Essere un canapologo significa raccontare di quella volta a Merano, quando al mercatino ho venduto due libri: una copia ad una donna sui 50 anni che ha detto di non conoscere molto l’argomento ma che vuole informarsi; l’altra a Johannes, insegnante delle medie di educazione artistica e manuale che mi ha raccontato di un attivista storico di Bolzano, che si batte per fare cultura intorno a questa pianta, conosciuto da tutti come HanfPeter, hanf significa canapa!
Immagino il giorno in cui sarò conosciuto come CanapaIvan!
Verso sera una coppia anziana ha preso in mano il libro esposto sul banco, l’uomo mi ha detto di conoscerla. Incuriosito ho chiesto informazioni e mi ha raccontato che la sua famiglia ha coltivato canapa fino al 1963, ricorda la mamma battere i fusti: “Seminavamo due tornature, corrispondenti a circa 6000 metri quadrati, a Rimini. La raccolta avveniva a mano, le piante tagliate lasciate qualche giorno appoggiate a dei filari per fare maturare il seme… la mamma posizionava un asse di legno in piedi tra le gambe e iniziava a battere i fusti sull’asse, il canapone, per fare cadere i semi.Il terreno doveva essere liscio, compatto e livellato per poi raccogliere i semi e non bisognava pestarci sopra altrimenti i semi sprofondavano nella terra”. Chiedo perché non mettessero lenzuola o teli a terra, la sua risposta è stata: “Perché non li avevamo!”.

_DATI FORNITI_
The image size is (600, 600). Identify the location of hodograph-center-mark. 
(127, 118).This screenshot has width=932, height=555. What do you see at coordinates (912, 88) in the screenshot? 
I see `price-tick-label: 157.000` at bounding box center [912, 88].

_CONSEGNE_
A: Riporta tutto il brano a partire da "Essere un canapologo" fino a "conosciuto come CanapaIvan!" compreso.
B: Elenca tutte le città nominate nel brano.
Il materiale è a sé stante e non fa parte del brano.

_RISPOSTE ALLE CONSEGNE_
A:
Essere un canapologo significa raccontare di quella volta a Merano, quando al mercatino ho venduto due libri: una copia ad una donna sui 50 anni che ha detto di non conoscere molto l’argomento ma che vuole informarsi; l’altra a Johannes, insegnante delle medie di educazione artistica e manuale che mi ha raccontato di un attivista storico di Bolzano, che si batte per fare cultura intorno a questa pianta, conosciuto da tutti come HanfPeter, hanf significa canapa!
Immagino il giorno in cui sarò conosciuto come CanapaIvan!

B: Merano, Bolzano, Rimini